Должен сознаться, что мое дотошное чтение изменило мои взгляды на Кашмир. Вы можете возразить, что это очень дешевая и удобная позиция — вроде позиции генералов, которые всю жизнь ведут войны, а выйдя в отставку, вдруг становятся благочестивыми миролюбцами и противниками гонки вооружений. Единственная разница между мной и ими заключается в том, что я держу мое мнение при себе. Правда, это нелегко мне дается. Если бы я захотел, если бы я правильно распорядился моими козырными картами, то, вероятно, смог бы превратить их в серьезный капитал. Выйдя из подполья, я смог бы поднять нешуточную политическую бурю, потому что по новостям могу судить, что Кашмир после нескольких лет обманчивого затишья снова готов взорваться.

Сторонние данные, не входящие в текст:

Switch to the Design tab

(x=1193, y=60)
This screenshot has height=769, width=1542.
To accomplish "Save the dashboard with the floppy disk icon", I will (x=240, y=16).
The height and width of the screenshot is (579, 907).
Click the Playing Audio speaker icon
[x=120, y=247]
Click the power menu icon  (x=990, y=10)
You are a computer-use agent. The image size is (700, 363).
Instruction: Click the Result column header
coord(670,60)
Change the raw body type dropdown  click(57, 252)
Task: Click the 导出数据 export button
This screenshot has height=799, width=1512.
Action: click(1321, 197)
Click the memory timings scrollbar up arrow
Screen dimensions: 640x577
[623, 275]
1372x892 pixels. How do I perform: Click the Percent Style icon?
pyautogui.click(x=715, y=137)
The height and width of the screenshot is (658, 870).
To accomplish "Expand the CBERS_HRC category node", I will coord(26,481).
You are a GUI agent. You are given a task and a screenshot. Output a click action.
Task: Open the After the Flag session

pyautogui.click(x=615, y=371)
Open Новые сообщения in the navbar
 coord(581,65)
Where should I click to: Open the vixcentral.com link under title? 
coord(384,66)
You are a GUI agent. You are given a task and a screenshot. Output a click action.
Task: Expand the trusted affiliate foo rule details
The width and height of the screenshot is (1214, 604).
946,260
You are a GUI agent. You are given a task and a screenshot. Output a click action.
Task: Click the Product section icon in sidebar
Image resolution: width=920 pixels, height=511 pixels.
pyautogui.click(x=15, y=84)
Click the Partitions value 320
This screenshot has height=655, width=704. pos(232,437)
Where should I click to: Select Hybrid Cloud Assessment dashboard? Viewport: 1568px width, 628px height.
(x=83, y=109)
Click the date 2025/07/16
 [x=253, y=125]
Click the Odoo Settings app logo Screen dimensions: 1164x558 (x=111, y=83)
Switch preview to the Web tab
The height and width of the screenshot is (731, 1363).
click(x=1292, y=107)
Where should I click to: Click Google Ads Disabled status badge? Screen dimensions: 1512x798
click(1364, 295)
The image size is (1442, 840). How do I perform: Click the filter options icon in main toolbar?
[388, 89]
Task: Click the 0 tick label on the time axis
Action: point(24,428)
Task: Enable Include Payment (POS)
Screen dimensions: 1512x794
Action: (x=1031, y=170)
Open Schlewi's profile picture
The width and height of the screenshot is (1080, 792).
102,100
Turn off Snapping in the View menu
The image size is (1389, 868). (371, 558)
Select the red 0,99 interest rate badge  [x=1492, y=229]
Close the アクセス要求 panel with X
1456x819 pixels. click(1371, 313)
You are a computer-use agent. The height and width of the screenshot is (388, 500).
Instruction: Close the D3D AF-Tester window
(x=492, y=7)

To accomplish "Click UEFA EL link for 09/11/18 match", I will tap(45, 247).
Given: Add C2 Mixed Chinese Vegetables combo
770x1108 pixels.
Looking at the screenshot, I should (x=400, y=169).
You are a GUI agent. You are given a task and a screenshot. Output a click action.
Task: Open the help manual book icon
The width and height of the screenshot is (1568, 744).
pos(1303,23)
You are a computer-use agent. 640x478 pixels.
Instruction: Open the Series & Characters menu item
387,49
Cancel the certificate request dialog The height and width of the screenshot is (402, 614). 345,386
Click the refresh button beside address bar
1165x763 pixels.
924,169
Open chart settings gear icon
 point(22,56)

Из того, что я вижу, могу заключить, что теперь уже не силы безопасности и армия нападают на людей. Теперь все происходит наоборот. Люди — обычные люди, а не повстанцы, не боевики — нападают на солдат и сотрудников сил безопасности. Дети с камнями в руках наводят страх на солдат с автоматами; крестьяне, вооруженные дубинами и лопатами, очищают от солдат горные склоны и сметают с лица земли армейские лагеря. Если солдаты открывают огонь и убивают людей, то это приводит лишь к новым, еще более мощным, протестам. Полувоенные организации начали применять пневматическое оружие — оно ослепляет людей, но это лучше убийства, как я полагаю. Правда, в глазах общественного мнения такое оружие, пожалуй, даже хуже. Мир привык к горам трупов. Но он не привык к виду сотен ослепленных живых людей. Простите за грубость, но вы и сами можете оценить привлекательность такого зрелища. Но и это не действует. Мальчики, потерявшие один глаз, снова выходят на улицы, рискуя вторым. Что можно поделать с такой поистине всенародной яростью?